These choke-points - especially those connecting the Indian and the Pacific Oceans - constitute major vulnerabilities for China and are collectively referred-to as China’s ‘Malaca Dilemma’.  For China, the mitigation of these vulnerabilities is a strategic imperative of very significant proportions. Given the fact that pipelines will address only 13.4% of China’s annual

crude-oil imports, it is evident that China’s Malacca-dilemma is far from resolved. The solution has at least three parts: reducing import-dependence through energy efficiencies and harnessing alternative sources of power, investment in the construction of additional pipelines such as one across Thailand’s Isthmus of Kra, and building credible naval forces capable of securing China’s Sea Lines of Communication (SLOCs).
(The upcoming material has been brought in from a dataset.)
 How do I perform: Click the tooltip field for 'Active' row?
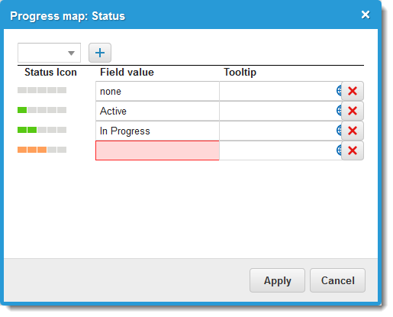point(277,111)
The unavoidable and ever-increasing off-take from high-capacity sources of oil and gas... the strategic need to avoid placing all its energy-eggs in a single basket... the consequent need to ensure economic development and hence domestic stability in each of these diverse sources of oil and minerals.... the need to ensure the security of its oceanic transportation of its energy-imports.... and, the need to find mitigating strategies to reduce its vulnerabilities in the choke points of the Indian Ocean... are the five strategic concerns that generate the ‘String of Pearls’. Each ‘pearl’ is a link in a chain of Chinese geopolitical influence or military presence. It is by no means necessary for a line joining the various pearls to encircle the Chinese mainland (in that ripple-in-a-pond simile so beloved of continental thinkers).  In fact, since the String of Pearls is a true maritime construct, it is highly unlikely that they will do so.  Thus, for example, Hainan Island, with its recently upgraded military facilities and sheltered submarine base, is a ‘pearl’.   Similarly, the upgraded airstrip on Woody Island, located in the Paracel Islands, some 300 nm east of Vietnam, is another ‘pearl’, as is Mischief Reef and Fiery Cross Reef in the Spratly Islands.  The Chinese-assisted, container-shipping facility in Chittagong, Bangladesh, and the development of a major oil terminal at the port of Kyaukpyu in Myanmar constitute yet more ‘pearls’, as do the development by China of Hambantota Port in Sri Lanka and the possible development of a suitable atoll in the Seychelles.  Even Australia yields a ‘pearl’ thanks to Chinese strategic investment in uranium-mining companies in Western Australia.  Likewise with the deep involvement in infrastructure projects in Sudan and Angola, the construction of the Gwadar Deep Sea Port on Pakistan’s Makran Coast, and so on and so forth. The ‘String of Pearls’ strategic-construct is not only about  maritime infrastructure projects involving the construction of ports and airfields, even though these constitute its most obvious and visible manifestation.  It is equally about new, renewed, or, re-invigorated diplomatic-ties between the PRC and nation-states across a very wide geographical swath (including the African littoral and the island-nations of both, the Indian Ocean and the Pacific Ocean).         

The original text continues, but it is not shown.